Records:
▼

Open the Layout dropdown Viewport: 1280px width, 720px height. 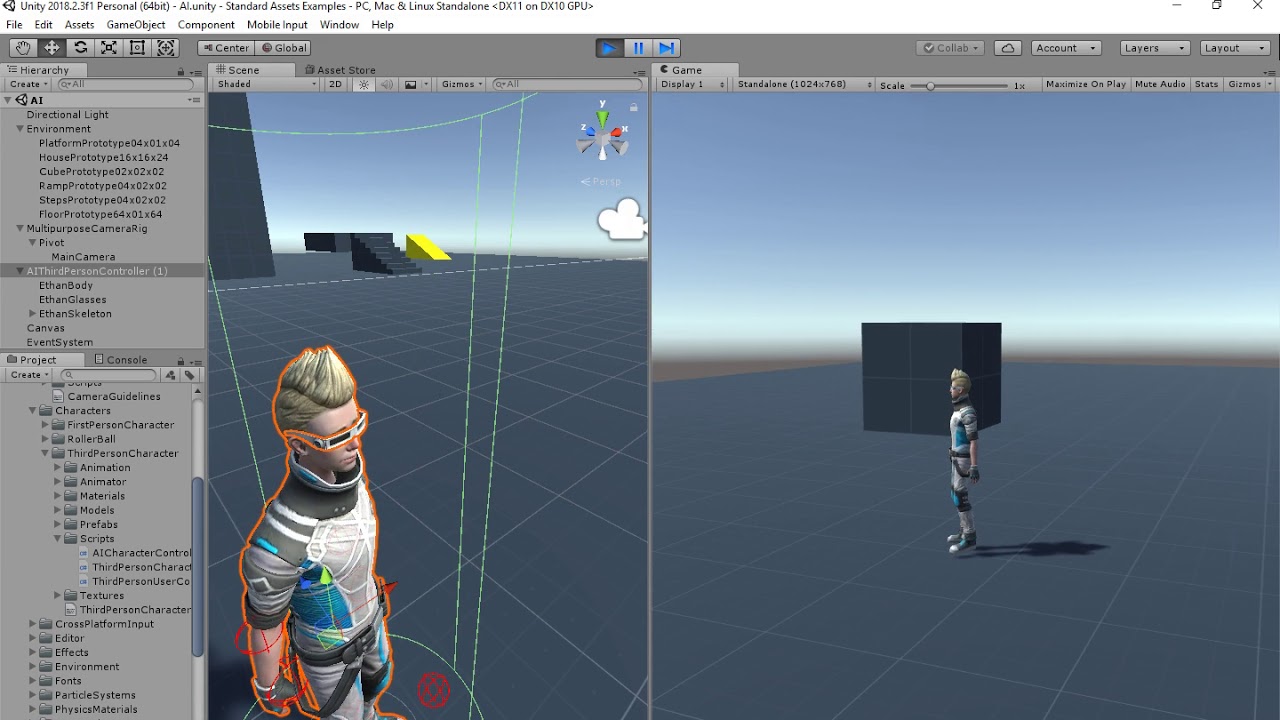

▲
▼

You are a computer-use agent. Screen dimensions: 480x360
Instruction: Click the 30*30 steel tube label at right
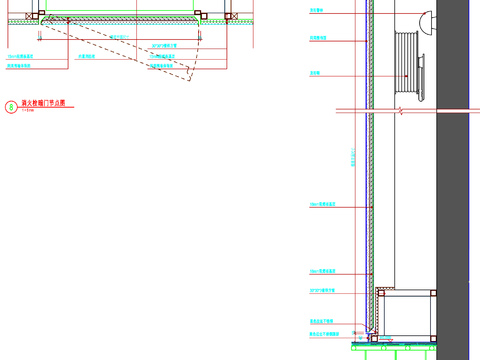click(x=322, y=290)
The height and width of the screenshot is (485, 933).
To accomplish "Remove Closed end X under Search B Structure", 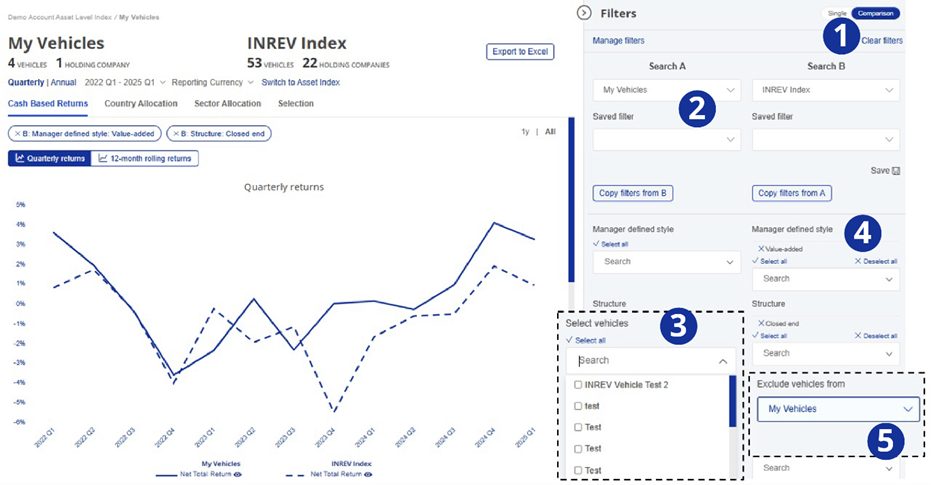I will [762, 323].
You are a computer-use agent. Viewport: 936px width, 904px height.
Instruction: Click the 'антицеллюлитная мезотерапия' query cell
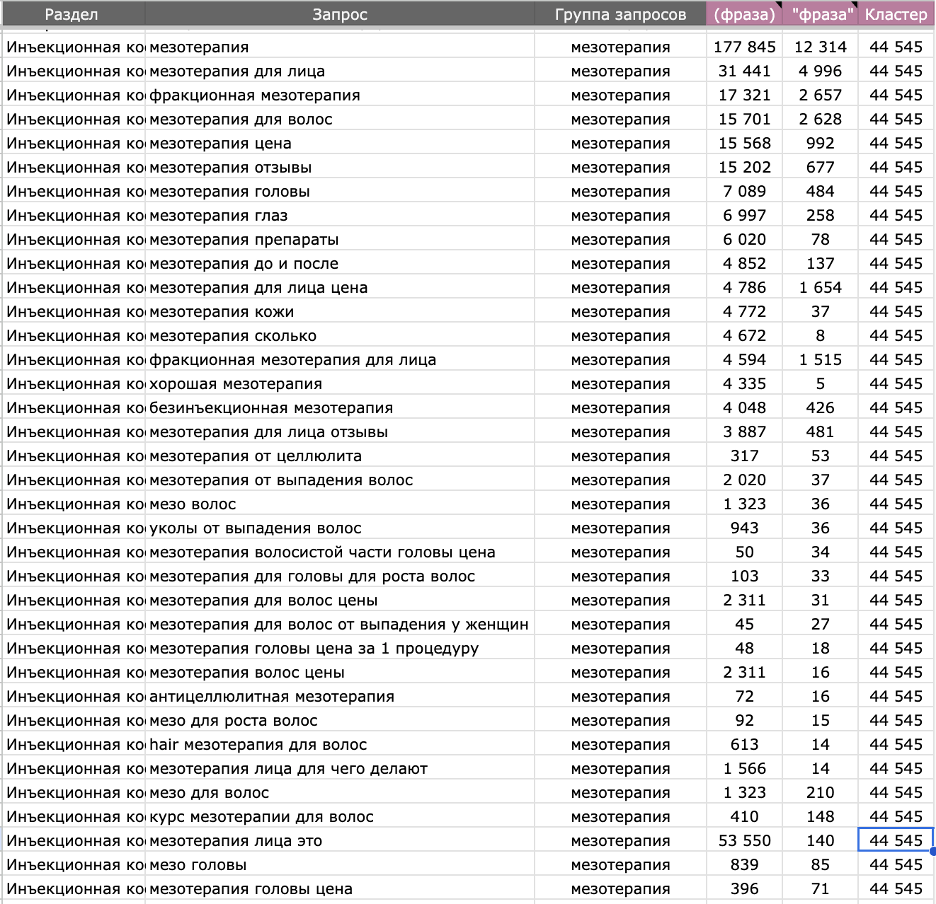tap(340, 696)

▲

How to complete this task:
Only the lines containing the string "computer" are needed; pull them out of the records.

Finished exercise:
You are a computer-use agent. Screen dimensions: 480x360
You are a computer-use agent. Viewport: 936px width, 904px height.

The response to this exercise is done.